Exhibit:

The Oneironaut

“A dreamer is one who can only find his way by moonlight, and his punishment is that he sees the dawn before the rest of the world.” - Oscar Wilde

    And in moonlight, it states lunacy, not in a sense of deranged insanity, but in such an enhanced condition of madness that offers a diverse perception of seeing things. The dawn is actually the endowment of inner enlightenment and a higher awareness between the mutual dependence of reality and anti-reality. This is but the precious gift bearing fruit from the dreamer’s boundless replenishment of creative imaginings and reconstruction of imageries. A dreamer, such as an artist.

    An artist, such as Marga Rodriguez.

    And so are the vivid, albeit dreamy masterpieces of this rising contemporary painter in her 3rd solo exhibition, which smudges the thin border of delineation that separates reality and dreaming, as to presenting a marriage of concept between patterned abstraction and Indonesian Wayang figures. Where within her own artistic freedom she launches a lucid exploration through the surreal and renarrates the events of her much complicated life in an experimental autobiography of paintings. These visions depict the enshrouding nature of nightfall and the vague, spontaneous imagery of dreams. According to Rodriguez, all the works in this show are personally linked into her soul, digging deep into the core of her own, repressed emotions. In fact, she has even withdrawn within any possible link from the metropolitan suburbs and retreated into a secluded rural area in order to tap the most inner recesses of her psyche and seal her from the post-modern influences of the outside world. She stated in an interview that she was launching experimentations on a new style that was completely different from her past anthology of works. Because like her artistic deity Pacita Abad, Marga’s works are constantly deviating from the present, normative trend of art, constantly breaching and exploring its untried fields and uncharted subjects. And through this temporal moment of isolation, what came out was a beautifully merged synergy of indigenous trapunto inspired patterns, slithering golden tree branches, and a natural stream of the individual dreaming state. Within its totality, “the Oneironaut” offers more that what meets the eye and delves deep into the subconscious, looking-glass mirrors of the human soul, in where both man’s greatest desire and most feared predicaments exist simultaneously and ironic as it is, unconsciously.
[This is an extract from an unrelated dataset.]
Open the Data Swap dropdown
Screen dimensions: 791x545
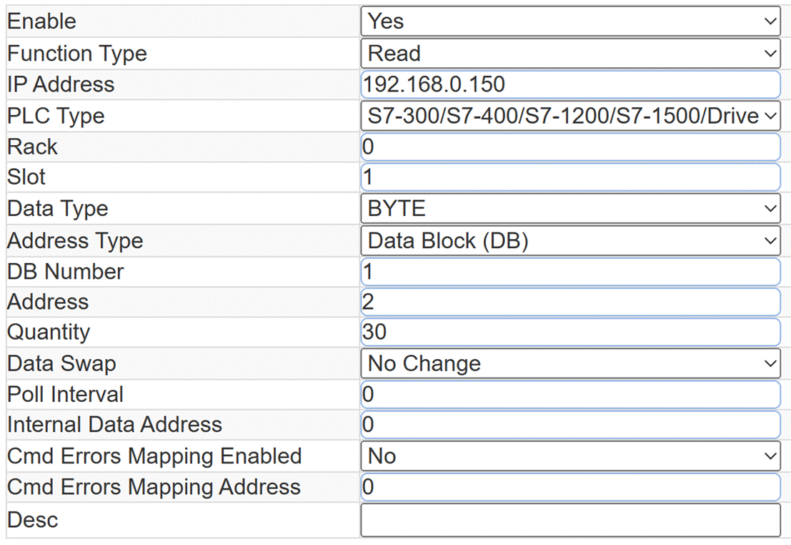[570, 363]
    "The Oneironaut" opens at 6:00 p.m. on January 11, 2009 at Tala Gallery, 100 Scout De Guia Street, Kamuning, Quezon City, Philippines. The show runs until January 31, 2009. For inquiries, please call Tala Gallery, at +632 441-1267 or +632 441-0337, e-mail info@talagallery.com.ph ; or visit www.talagallery.com.ph

    Tala Gallery presents “The Oneironaut” (one who explores the world of dreams), a one-woman exhibition featuring recent works by Marga Rodriguez. The show runs from January 11 until January 31, 2009.
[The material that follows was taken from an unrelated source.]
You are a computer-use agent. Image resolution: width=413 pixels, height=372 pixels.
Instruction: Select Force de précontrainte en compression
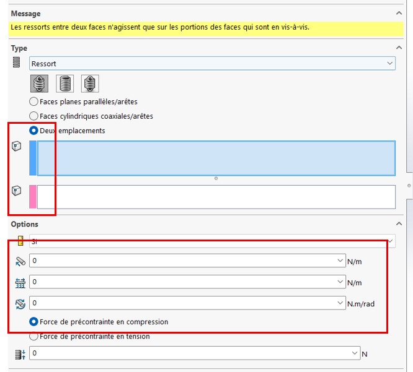(34, 322)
    "The Oneironaut" traverses the indistinct border that separates reality from the world of dreams. Essentially autobiographical in nature, the works in this exhibit suffuse Asian art iconographies with a near-inexpressible whirl of emotions. Rodriguez recounts her fascination with the mysteries of nightfall and of dreams, and while doing so, hints at the innermost recesses of her psyche. The images in these works, while beautiful and mysterious, at the same time convey a sense of the angst, insecurity, suppressed feelings and desires that often accompany the dream state.

    For this exhibit, Rodriguez, usually a city-dweller, retreated to a remote rural setting on a farm in Batangas Province, Philippines, where, in her own words, she “traveled without moving” while reinvigorating herself in a “creative slumber.” The recuperative natural energies that Rodriguez absorbed during her time spent in this peaceful pastoral environment have been utilized and skillfully transmuted within the images presented in her magical canvases.

    Tala Gallery is located at #100 Scout De Guia St., Kamuning, Quezon City, Philippines. For information, contact the gallery at tel. +632 441 1267 or +632 401 0337, by e-mail at info@talagallery.com.ph, or visit the website at www.talagallery.com.ph.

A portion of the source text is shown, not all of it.